Король Индра обучил сына основным европейским языкам, будучи глубоко убежден, что они созданы для общения с различными социальными слоями: французскому — чтобы он мог беседовать с учеными, немецкому — чтобы объясняться с коммивояжерами, английскому — потому, что это был официальный язык королевства и еще для того, чтобы он мог делать займы у банкиров, играть в теннис и посылать телеграммы. Жали бегло говорил на всех этих языках, но сущность его речи оставалась восточной, расцвеченной образами, насыщенной символами, отягощенной вежливыми оборотами. Он хорошо писал, что являлось признаком высокого происхождения: когда он выводил свои красивые письмена, жены с любопытством собирались вокруг.
Китайские учителя, занимавшиеся его образованием, закармливали его классиками, заставляя, согласно традиции, все заучивать наизусть. Потом появились бельгийские святые отцы и напичкали Жали смутными и противоречивыми западными премудростями, представлявшими собою смесь научных чудес с рецептами костоправов, что только увеличило его недоумение и беспокойство. У него были немецкие атласы, но он не вполне представлял себе, какую форму имеет Земля. Он говорил, как учили святые отцы, что она круглая, но вместе с тем его ничуть не удивляли бонзы, утверждавшие, что она имеет форму бараньей лопатки и что Карастра является ее центром. Он имел познания как в химии, так и в магии, как в медицине, так и в знахарстве. В Азии подобные парадоксы встречаются нередко. Те же самые ученые, которые с точностью до одной десятой секунды вычисляли наступление солнечного затмения, готовы в момент, когда это затмение наступит, бить в барабан чтобы не дать Луне проглотить Солнце. Кроме того, Жали прошел необходимое обучение в монастыре. Он вполне овладел Словом и Законами Будды и соблюдал религиозные обряды согласно установившимся обычаям королевства, то есть придерживаясь умеренности в ритуалах и довольствуясь раздачей милостыни нищим, почитанием священных праздников и возведением кое-где памятных святынь.

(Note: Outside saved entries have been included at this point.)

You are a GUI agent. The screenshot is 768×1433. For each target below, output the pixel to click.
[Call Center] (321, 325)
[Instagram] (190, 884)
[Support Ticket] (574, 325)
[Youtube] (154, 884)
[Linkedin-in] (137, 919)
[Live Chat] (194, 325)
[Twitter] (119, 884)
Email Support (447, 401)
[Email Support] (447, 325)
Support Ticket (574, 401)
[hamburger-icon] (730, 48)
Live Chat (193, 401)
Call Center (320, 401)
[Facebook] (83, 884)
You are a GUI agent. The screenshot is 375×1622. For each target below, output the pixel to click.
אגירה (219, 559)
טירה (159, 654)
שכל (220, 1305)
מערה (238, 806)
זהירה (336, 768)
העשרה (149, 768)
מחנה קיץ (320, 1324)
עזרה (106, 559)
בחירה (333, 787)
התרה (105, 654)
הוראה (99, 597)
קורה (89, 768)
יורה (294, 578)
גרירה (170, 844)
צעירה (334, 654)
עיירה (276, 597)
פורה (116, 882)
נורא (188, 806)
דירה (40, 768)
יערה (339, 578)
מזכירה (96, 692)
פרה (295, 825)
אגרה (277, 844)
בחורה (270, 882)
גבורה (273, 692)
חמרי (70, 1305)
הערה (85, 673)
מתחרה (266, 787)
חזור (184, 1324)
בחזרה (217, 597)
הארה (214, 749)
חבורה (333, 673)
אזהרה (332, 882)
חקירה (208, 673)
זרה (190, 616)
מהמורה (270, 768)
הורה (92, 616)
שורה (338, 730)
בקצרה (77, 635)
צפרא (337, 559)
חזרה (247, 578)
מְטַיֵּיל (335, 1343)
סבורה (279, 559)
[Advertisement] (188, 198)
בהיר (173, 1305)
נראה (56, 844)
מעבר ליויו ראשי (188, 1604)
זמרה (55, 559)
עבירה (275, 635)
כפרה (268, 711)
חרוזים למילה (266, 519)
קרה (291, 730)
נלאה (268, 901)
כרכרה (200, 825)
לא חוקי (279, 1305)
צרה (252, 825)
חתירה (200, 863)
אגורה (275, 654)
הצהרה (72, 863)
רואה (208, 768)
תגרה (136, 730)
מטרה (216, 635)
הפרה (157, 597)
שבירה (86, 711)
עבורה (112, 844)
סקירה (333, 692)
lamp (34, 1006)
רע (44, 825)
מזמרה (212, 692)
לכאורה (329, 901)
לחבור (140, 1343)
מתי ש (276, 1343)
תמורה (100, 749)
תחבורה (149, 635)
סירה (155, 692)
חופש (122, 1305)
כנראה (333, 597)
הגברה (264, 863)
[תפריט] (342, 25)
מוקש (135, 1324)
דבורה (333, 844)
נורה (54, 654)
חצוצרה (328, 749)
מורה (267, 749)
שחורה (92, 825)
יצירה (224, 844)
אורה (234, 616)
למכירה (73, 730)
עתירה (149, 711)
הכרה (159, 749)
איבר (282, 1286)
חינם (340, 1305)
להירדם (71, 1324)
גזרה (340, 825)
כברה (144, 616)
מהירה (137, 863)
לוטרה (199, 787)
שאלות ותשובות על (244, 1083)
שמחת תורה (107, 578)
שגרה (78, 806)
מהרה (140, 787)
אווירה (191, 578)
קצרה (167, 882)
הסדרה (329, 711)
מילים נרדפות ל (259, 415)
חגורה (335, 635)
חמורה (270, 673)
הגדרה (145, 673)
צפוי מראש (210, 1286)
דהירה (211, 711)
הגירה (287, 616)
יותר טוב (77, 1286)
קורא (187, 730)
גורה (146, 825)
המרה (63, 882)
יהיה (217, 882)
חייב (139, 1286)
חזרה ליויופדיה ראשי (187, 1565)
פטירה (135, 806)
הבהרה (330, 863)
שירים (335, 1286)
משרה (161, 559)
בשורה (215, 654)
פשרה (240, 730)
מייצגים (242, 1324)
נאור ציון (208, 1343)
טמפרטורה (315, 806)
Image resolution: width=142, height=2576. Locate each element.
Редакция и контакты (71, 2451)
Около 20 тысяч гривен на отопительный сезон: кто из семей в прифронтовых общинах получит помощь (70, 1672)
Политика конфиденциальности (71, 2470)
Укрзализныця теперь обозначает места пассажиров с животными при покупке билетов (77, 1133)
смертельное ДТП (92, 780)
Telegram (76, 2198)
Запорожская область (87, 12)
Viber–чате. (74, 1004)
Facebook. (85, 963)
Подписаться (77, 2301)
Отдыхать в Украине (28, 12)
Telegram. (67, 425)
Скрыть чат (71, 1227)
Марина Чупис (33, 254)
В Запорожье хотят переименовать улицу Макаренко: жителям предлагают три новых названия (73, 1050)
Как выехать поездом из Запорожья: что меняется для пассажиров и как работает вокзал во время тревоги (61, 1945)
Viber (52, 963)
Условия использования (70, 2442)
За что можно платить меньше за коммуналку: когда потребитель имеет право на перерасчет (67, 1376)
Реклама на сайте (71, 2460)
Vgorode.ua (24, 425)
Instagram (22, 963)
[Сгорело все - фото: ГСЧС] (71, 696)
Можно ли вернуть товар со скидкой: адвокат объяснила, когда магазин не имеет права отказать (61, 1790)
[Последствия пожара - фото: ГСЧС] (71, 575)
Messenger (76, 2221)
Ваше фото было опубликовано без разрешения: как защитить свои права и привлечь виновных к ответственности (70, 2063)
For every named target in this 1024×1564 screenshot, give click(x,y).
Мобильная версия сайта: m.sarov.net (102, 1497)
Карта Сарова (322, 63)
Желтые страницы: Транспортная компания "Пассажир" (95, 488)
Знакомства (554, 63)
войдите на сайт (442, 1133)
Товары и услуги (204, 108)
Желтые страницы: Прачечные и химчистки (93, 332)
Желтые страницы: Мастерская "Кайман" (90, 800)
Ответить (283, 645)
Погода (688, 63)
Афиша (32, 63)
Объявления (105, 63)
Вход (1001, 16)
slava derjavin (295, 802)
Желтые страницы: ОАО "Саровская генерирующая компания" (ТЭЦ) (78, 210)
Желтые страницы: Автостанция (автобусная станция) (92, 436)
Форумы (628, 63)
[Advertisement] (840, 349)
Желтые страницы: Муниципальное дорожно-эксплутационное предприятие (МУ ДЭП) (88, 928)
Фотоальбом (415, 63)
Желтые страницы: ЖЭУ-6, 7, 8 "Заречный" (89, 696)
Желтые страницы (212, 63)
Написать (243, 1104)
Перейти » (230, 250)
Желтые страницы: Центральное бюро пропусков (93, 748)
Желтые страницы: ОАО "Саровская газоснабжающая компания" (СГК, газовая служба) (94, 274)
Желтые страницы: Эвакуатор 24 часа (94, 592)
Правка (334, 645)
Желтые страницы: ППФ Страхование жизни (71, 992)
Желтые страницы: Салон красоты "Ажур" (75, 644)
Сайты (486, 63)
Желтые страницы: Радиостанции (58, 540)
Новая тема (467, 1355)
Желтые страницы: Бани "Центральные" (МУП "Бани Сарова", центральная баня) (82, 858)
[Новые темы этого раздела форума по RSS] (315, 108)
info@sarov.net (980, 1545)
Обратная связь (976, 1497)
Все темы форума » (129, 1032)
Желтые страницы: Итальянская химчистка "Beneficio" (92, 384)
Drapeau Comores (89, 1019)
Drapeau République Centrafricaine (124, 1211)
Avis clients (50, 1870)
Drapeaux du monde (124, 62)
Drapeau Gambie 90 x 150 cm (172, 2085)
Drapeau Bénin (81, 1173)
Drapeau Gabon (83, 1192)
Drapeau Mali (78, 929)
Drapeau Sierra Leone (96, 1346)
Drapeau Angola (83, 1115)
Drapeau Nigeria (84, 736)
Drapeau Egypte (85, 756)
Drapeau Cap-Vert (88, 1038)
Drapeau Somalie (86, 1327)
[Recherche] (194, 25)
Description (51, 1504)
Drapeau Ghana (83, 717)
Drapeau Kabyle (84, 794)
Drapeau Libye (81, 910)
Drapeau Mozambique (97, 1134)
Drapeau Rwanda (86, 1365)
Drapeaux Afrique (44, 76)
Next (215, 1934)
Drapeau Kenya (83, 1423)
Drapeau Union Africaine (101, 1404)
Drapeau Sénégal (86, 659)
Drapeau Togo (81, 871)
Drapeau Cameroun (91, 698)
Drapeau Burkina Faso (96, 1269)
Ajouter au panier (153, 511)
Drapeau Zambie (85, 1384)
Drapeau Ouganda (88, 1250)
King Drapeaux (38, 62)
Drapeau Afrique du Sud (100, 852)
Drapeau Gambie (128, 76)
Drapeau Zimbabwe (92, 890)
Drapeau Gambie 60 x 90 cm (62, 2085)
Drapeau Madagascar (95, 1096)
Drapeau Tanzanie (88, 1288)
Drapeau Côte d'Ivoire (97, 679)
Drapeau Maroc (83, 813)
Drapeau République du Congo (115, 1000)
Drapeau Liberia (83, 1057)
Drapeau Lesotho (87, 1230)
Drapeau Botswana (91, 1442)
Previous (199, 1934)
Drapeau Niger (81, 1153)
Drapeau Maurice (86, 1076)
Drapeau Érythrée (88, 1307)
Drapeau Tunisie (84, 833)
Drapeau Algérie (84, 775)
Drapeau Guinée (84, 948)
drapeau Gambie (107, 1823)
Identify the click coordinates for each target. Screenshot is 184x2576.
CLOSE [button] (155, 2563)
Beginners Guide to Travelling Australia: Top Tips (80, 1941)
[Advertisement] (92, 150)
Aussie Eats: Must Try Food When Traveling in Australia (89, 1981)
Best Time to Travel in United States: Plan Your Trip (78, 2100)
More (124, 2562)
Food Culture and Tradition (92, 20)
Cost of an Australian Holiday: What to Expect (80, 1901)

Как и все в Карастре, Жали любил музыку и пение. Он охотно отдавался чувственным наслаждениям. У него были китаянки, знавшие наизусть множество стихов, пегуанки, искусные ласки которых были особенно ценны в знойную жару, и даже метиски, купленные в Сингапуре. Желание возникало у него по-восточному внезапно, а его удовлетворение было так молниеносно, что любовь угасала в нем раньше, чем успевала зародиться. Незаметно для себя принц усвоил множество знаний, особенно с того момента, когда его перестали учить. Он прекратил мечтать — он стал думать. Европа будоражила его воображение. Что следовало перенять у нее? Если жители Запада редко когда вопрошают Восток, чтобы узнать, как жить лучше, то можно сказать, что каждый молодой человек на Востоке взирает на Европу и Америку как на божества, которые имеют ответ на все вопросы. В природе духа, как и в нравах и политике, существует закон сообщающихся сосудов, благодаря которому самое отдаленное и самое глухое, на первый взгляд, место все же имеет сношения с внешним миром. С помощью бесед, наглядных примеров, чтения книг и даже в еще большей степени — просто воздействия дворцового окружения на наследного принца осуществлялось влияние, противоречащее тому, которое предопределялось ему судьбой. И тут решающую роль сыграло появление Рено.
Этот корректный, аккуратный и благовоспитанный шофер вначале не привлек к себе внимания двора. Ни политическая полиция, ни евнухи, ни астрологи ни в чем не могли его упрекнуть. Он спас от рук малайцев несколько автомашин. Он же заменил колеса с деревянными ободьями у парадных похоронных колесниц на новые, с дутыми шинами. Ему даже дозволялось иметь доступ к принцу и в свободное от работы время. И как мы убедились, тот в конце концов стал видеться с Рено каждый день.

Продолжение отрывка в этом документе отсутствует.